• [Stated exercise]
Write out the items below word for word, from the line containing "This screenshot has height=840, width=1451." through the last line of the items, inclusive.
==== Supplied records
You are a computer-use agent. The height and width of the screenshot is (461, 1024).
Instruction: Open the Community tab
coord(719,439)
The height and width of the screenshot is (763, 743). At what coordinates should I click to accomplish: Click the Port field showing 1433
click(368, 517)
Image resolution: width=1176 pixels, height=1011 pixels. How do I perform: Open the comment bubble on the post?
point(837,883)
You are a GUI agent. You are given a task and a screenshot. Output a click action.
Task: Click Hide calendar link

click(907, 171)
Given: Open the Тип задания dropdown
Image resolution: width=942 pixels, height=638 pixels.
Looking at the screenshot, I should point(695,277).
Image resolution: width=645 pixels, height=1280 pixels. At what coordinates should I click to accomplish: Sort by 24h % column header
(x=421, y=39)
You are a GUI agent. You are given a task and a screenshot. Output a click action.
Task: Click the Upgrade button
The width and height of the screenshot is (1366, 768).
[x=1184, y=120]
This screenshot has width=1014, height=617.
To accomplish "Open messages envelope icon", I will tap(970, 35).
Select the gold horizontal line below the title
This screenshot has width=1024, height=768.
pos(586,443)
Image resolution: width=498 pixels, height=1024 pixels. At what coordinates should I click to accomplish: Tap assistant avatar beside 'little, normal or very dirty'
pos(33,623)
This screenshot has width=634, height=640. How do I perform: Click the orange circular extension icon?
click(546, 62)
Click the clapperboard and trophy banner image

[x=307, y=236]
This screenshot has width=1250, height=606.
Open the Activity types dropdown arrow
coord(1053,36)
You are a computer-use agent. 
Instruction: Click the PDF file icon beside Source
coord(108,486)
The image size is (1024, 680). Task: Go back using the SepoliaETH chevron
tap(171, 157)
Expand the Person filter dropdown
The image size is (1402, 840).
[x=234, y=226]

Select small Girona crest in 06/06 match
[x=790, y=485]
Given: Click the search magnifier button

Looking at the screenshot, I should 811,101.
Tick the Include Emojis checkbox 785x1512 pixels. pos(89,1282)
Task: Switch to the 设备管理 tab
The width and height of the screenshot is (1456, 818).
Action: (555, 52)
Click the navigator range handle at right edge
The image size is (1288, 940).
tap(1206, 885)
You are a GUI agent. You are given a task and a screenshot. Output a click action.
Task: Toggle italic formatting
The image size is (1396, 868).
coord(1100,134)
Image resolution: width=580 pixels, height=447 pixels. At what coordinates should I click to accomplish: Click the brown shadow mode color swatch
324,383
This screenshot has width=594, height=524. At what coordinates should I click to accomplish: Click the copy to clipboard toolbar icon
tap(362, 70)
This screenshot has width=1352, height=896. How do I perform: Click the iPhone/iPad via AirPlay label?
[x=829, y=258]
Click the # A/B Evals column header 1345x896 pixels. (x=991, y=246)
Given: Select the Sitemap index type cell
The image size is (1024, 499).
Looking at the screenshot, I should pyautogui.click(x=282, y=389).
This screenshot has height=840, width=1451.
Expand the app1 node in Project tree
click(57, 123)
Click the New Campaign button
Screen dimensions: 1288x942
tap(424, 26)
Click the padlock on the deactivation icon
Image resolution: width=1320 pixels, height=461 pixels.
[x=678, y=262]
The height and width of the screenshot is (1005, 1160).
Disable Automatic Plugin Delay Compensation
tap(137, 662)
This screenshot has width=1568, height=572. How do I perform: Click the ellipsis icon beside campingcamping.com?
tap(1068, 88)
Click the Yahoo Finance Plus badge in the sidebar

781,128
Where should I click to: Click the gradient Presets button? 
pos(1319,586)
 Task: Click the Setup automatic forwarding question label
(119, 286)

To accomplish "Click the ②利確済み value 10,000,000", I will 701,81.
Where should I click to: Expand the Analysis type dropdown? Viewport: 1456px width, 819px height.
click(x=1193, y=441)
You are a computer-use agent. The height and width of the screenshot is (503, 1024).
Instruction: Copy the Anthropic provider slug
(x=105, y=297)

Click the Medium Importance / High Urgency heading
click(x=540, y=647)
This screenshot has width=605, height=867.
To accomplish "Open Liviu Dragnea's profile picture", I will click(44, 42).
========
• [Exercise answer]
This screenshot has height=840, width=1451.
Expand the app1 node in Project tree
click(57, 123)
Click the New Campaign button
Screen dimensions: 1288x942
tap(424, 26)
Click the padlock on the deactivation icon
Image resolution: width=1320 pixels, height=461 pixels.
[x=678, y=262]
The height and width of the screenshot is (1005, 1160).
Disable Automatic Plugin Delay Compensation
tap(137, 662)
This screenshot has width=1568, height=572. How do I perform: Click the ellipsis icon beside campingcamping.com?
tap(1068, 88)
Click the Yahoo Finance Plus badge in the sidebar

781,128
Where should I click to: Click the gradient Presets button? 
pos(1319,586)
 Task: Click the Setup automatic forwarding question label
(119, 286)

To accomplish "Click the ②利確済み value 10,000,000", I will 701,81.
Where should I click to: Expand the Analysis type dropdown? Viewport: 1456px width, 819px height.
click(x=1193, y=441)
You are a computer-use agent. The height and width of the screenshot is (503, 1024).
Instruction: Copy the Anthropic provider slug
(x=105, y=297)

Click the Medium Importance / High Urgency heading
click(x=540, y=647)
This screenshot has width=605, height=867.
To accomplish "Open Liviu Dragnea's profile picture", I will click(44, 42).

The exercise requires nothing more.